— Start of Source text —

Behold our boldness!
As you put the finishing touches on your fantasy baseball draft preparations, it's likely there are certain names popping out at you as you scroll through rankings, mock drafts, and a variety of other pieces.
We've developed our own lists of players we're fond of, individuals worth pursuing in drafts no matter the cost. Conversely, we're wary of certain players who aren't setting our fantasy hearts aflutter. As such, we've saved our hottest, boldest takes for last. Here are five bold predictions for the fantasy baseball season.
ADP courtesy of FantasyPros as of March 14.
A.J. Pollock had his fantasy managers smiling in 2015 after he authored an incredible 20-homer, 39-steal campaign that included 111 runs scored and a .315 average. He hasn't been able to replicate that success since then because of injuries, but looked to be on the right path last year before a thumb injury derailed a hot April.
Playing in a new home with the Dodgers in 2019, Pollock will return to fantasy dominance, stay healthy, and be a run-scoring machine hitting in front of Corey Seager, Justin Turner, and Cody Bellinger. Expected to be the 27th outfielder off the board with an ADP of 95, the 31-year-old should be a 7th- or 8th-round steal in 12-team leagues. - Bryan Mcwilliam
After a second straight spectacular latter half of the season, Tommy Pham finds himself being taken as the 47th hitter off the board (ADP 73). He looked phenomenal with the Rays last year after being traded from the Cardinals. The outfielder slashed an absurd .343/.448/.622 with seven homers, five steals, and 35 runs in 39 games with Tampa Bay.
He's going to put it all together over a full season for the first time in his career, finishing with 205 combined runs and RBIs, 30 homers, 30 steals, and a .290 average - similar numbers made Javier Baez a top-10 hitter in 2018. If that's not bold enough, Pham is also my dark horse for American League MVP. - Andrew Brennan
Move over Clayton Kershaw, there's a new horse in town. Of course, that's a bit hyperbolic as Kershaw's accolades are unimpeachable. But Rockies right-hander German Marquez is a rising star in the division, one who's being drafted behind a host of NL West starters who will finish worse than him in five-category leagues. Marquez is the 23rd pitcher off the board right now, going 83rd overall. That trails fellow NL West stalwarts Walker Buehler (ADP of 39), Kershaw (52), and Zack Greinke (61), with Madison Bumgarner close behind at 90.

— End of Source text —
— Start of Material for this exercise —

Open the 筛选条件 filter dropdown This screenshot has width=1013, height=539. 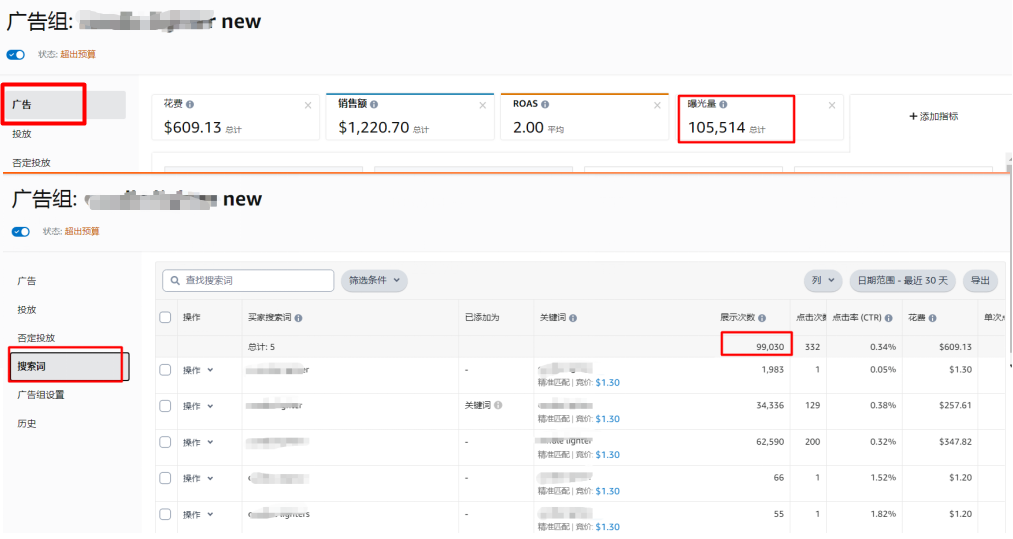pos(374,281)
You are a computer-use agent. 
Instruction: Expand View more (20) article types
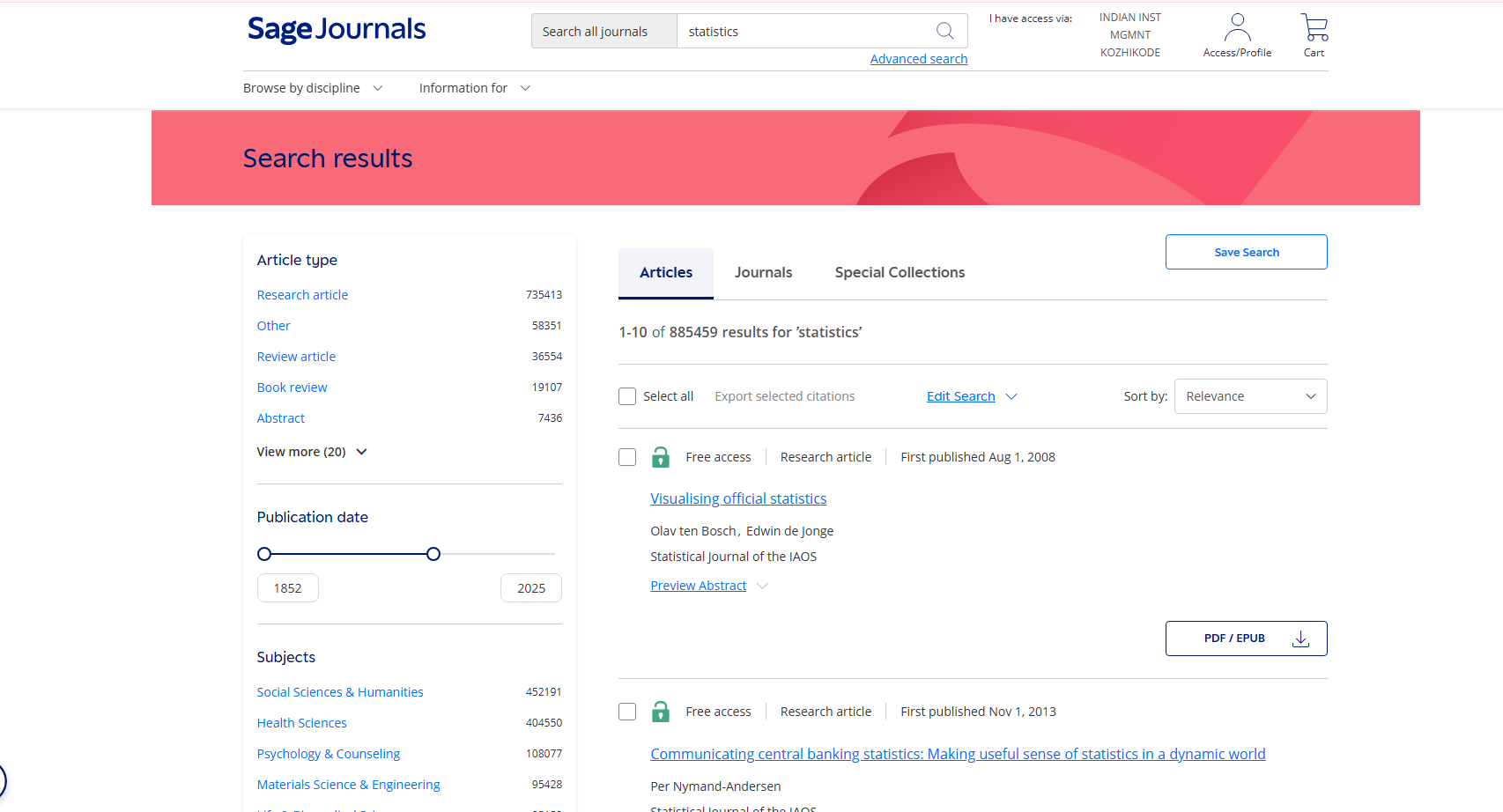pos(311,452)
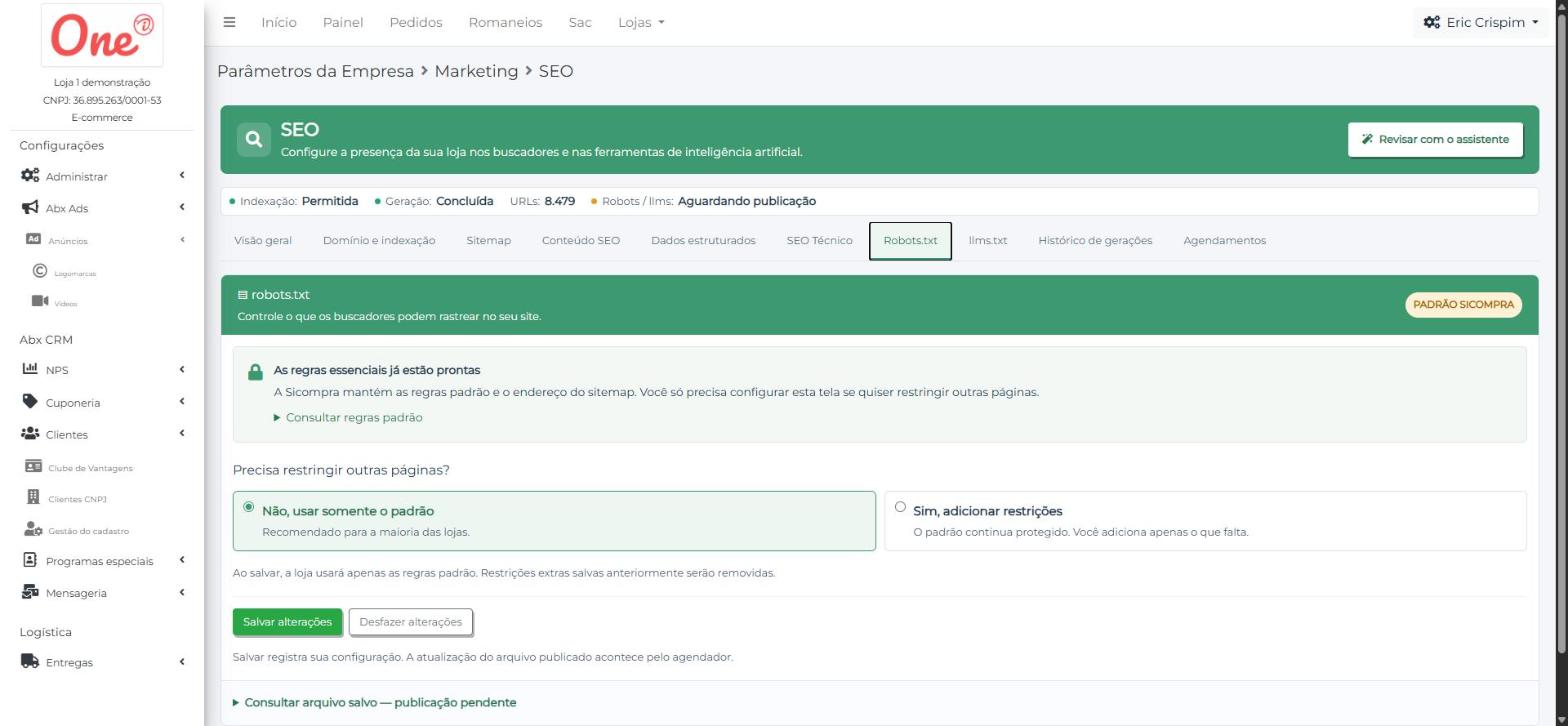Click the hamburger menu icon
Image resolution: width=1568 pixels, height=726 pixels.
229,22
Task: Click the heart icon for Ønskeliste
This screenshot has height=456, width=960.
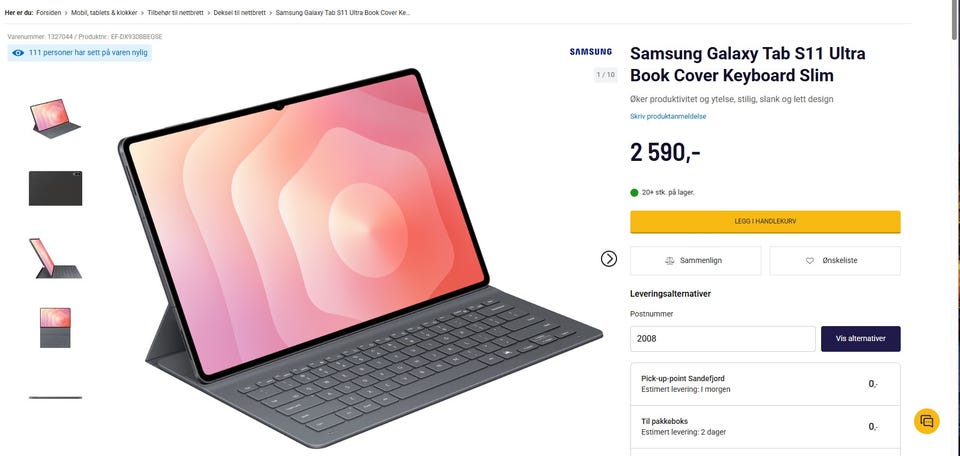Action: coord(810,261)
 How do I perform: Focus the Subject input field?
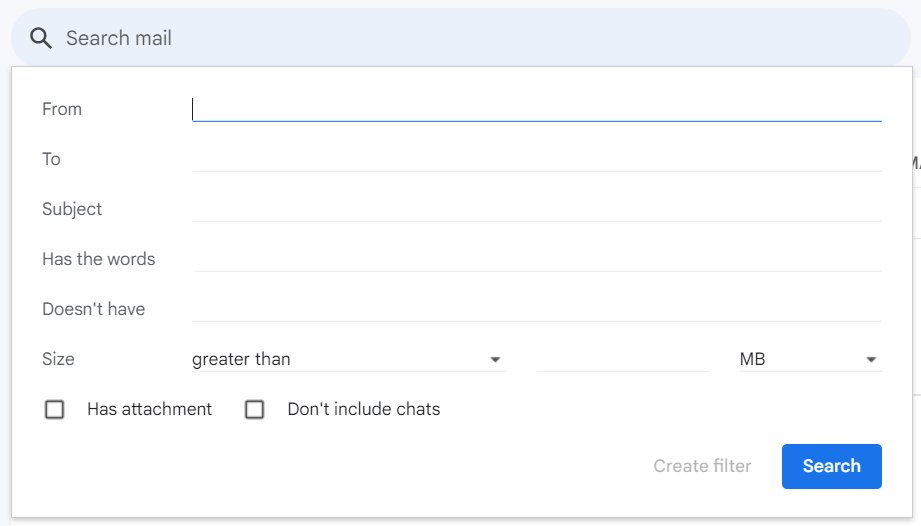tap(536, 209)
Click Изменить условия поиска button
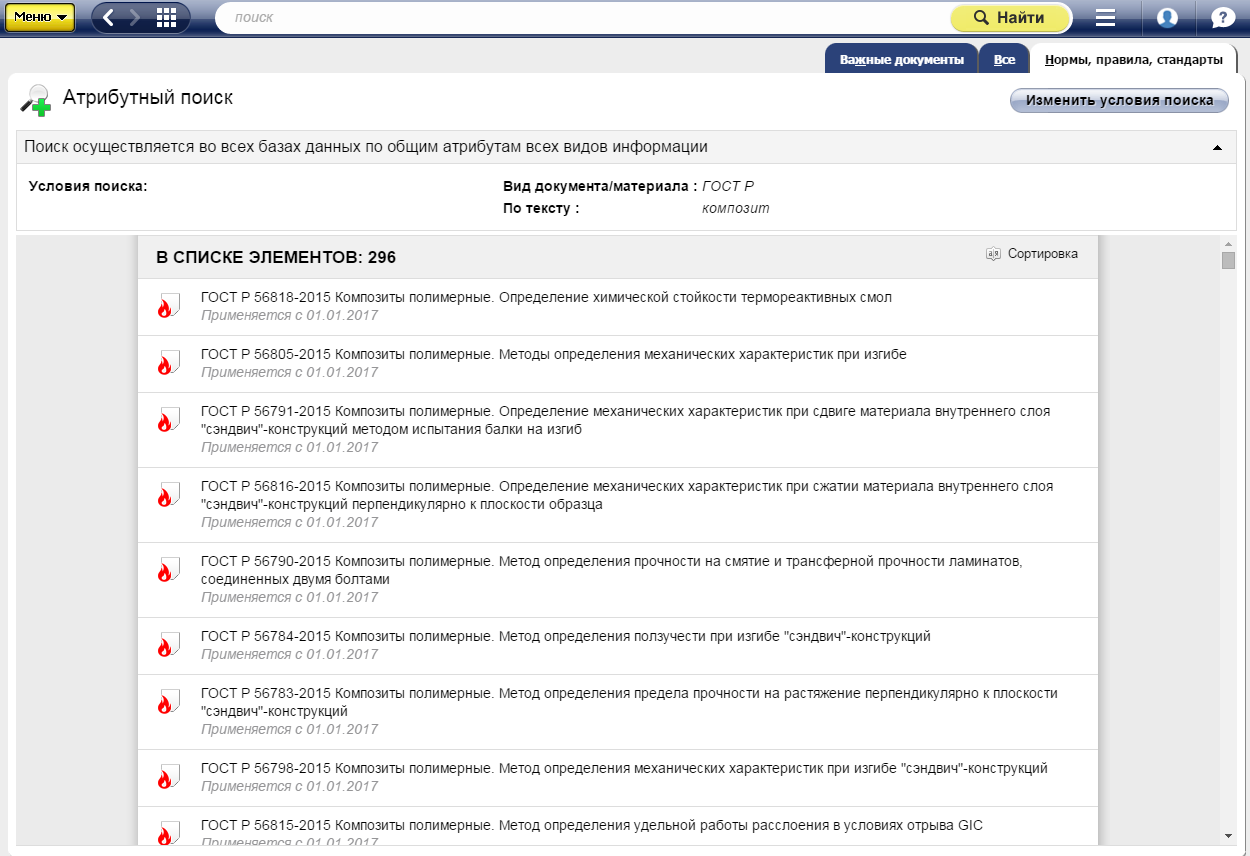The height and width of the screenshot is (856, 1250). (1119, 100)
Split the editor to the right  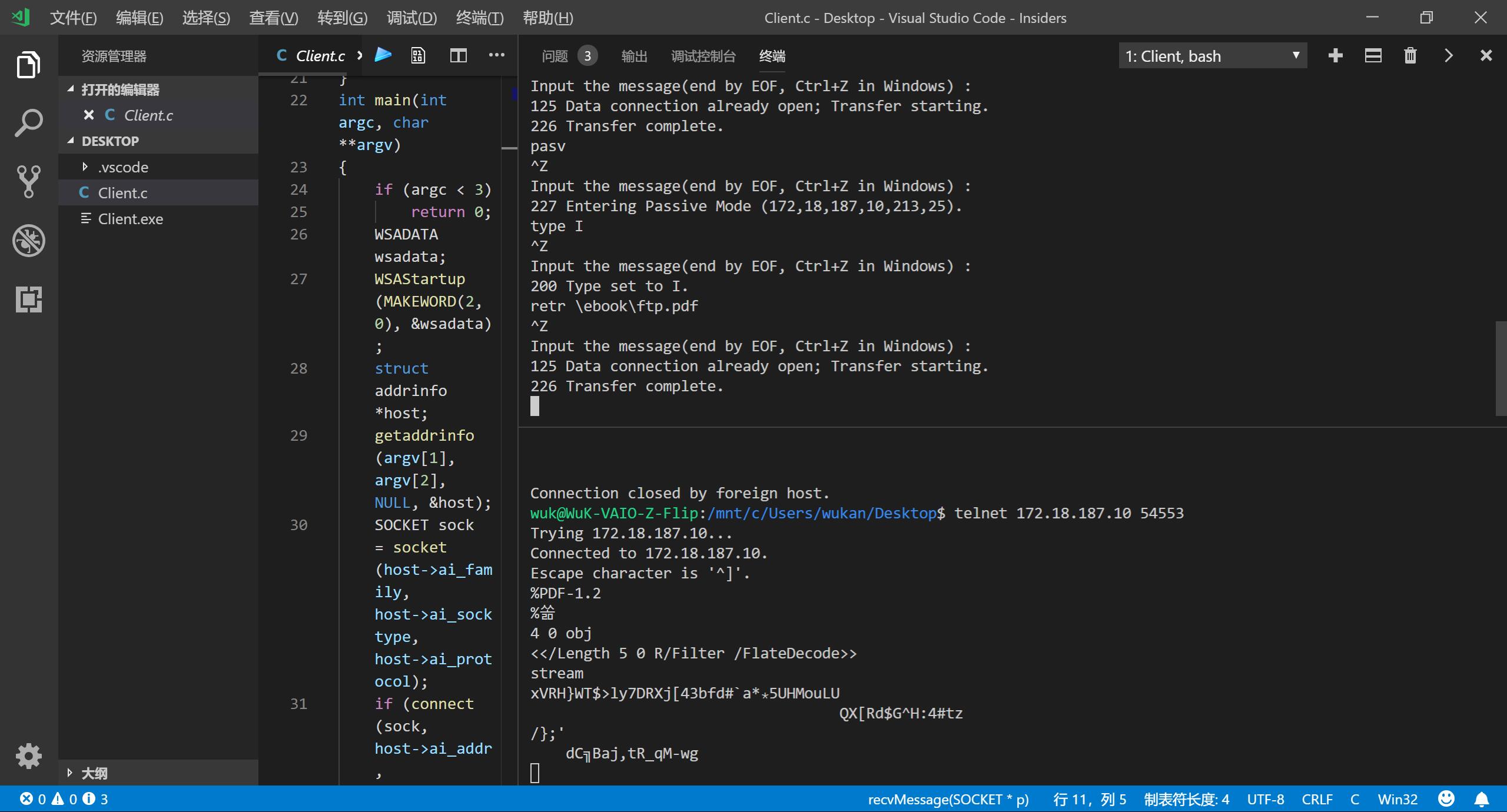click(458, 55)
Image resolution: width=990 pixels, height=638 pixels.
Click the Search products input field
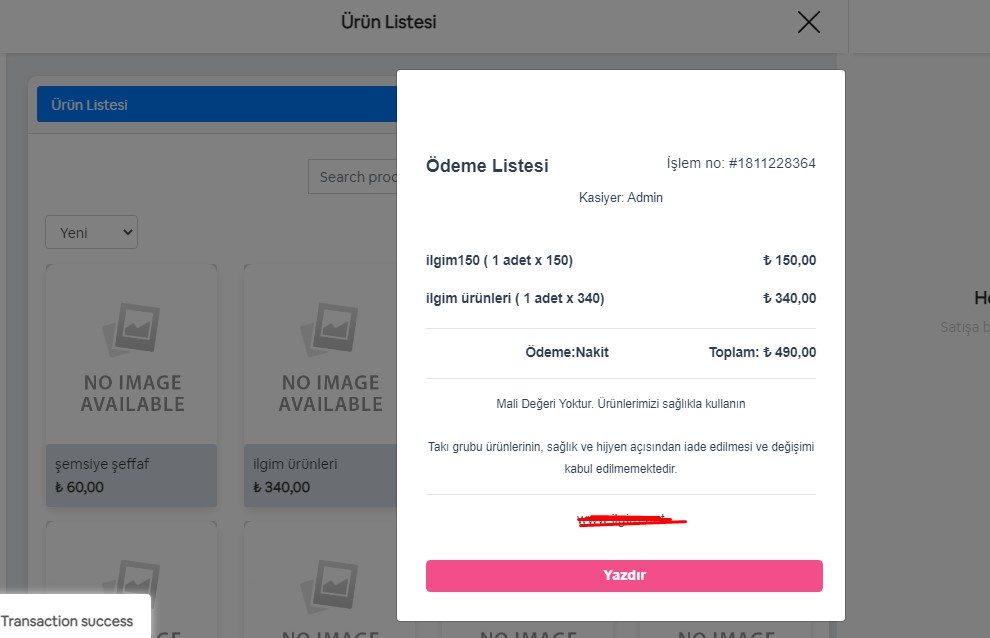pyautogui.click(x=352, y=177)
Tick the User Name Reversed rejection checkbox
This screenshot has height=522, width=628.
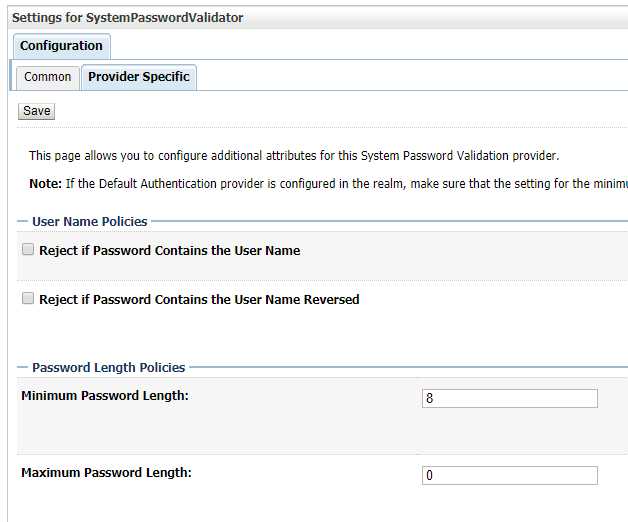click(28, 299)
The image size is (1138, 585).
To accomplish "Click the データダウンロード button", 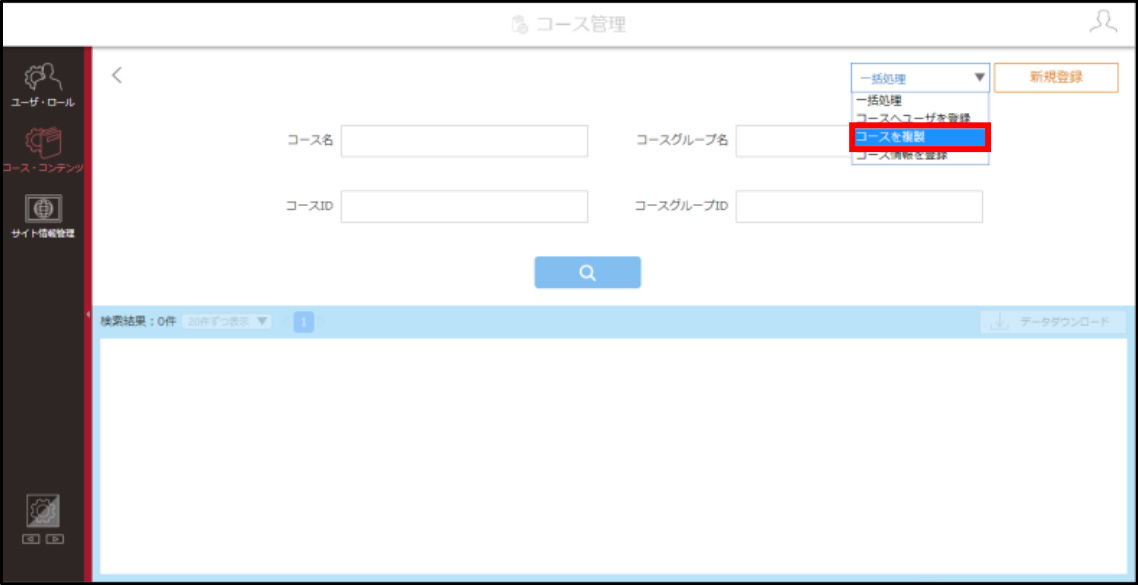I will tap(1052, 322).
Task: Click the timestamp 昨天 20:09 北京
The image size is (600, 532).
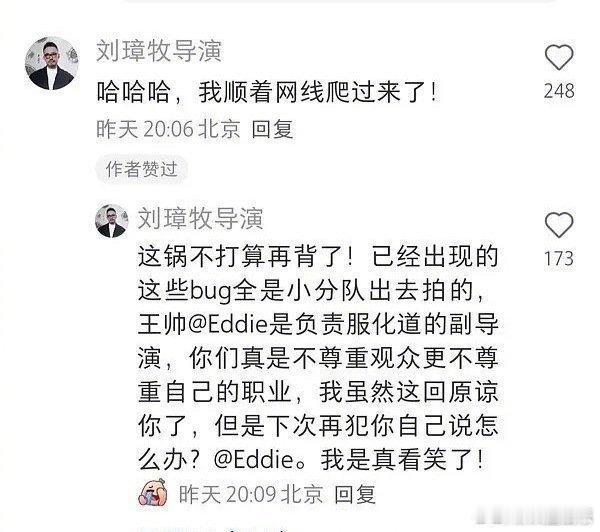Action: pos(251,494)
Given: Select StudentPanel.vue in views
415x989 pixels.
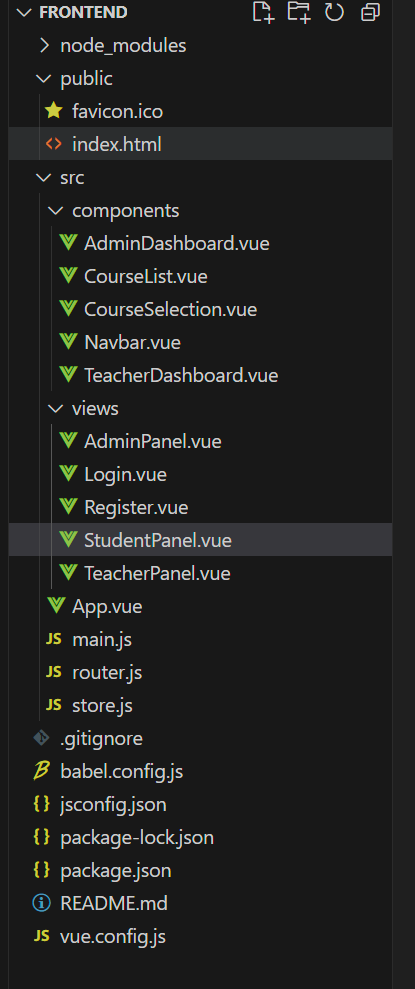Looking at the screenshot, I should point(201,541).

— End of Material for this exercise —

■ Task requirements ■
1. In the fantasy baseball predictions, which team was Tommy Pham traded to from the Cardinals?
2. Extract the listing lines from the line with "Given: Select StudentPanel.vue in views" through the end of the listing, and leave the pictures out of your answer.

■ Replies ■
1. The Rays (Tampa Bay).

2.
Given: Select StudentPanel.vue in views
415x989 pixels.
Looking at the screenshot, I should point(201,541).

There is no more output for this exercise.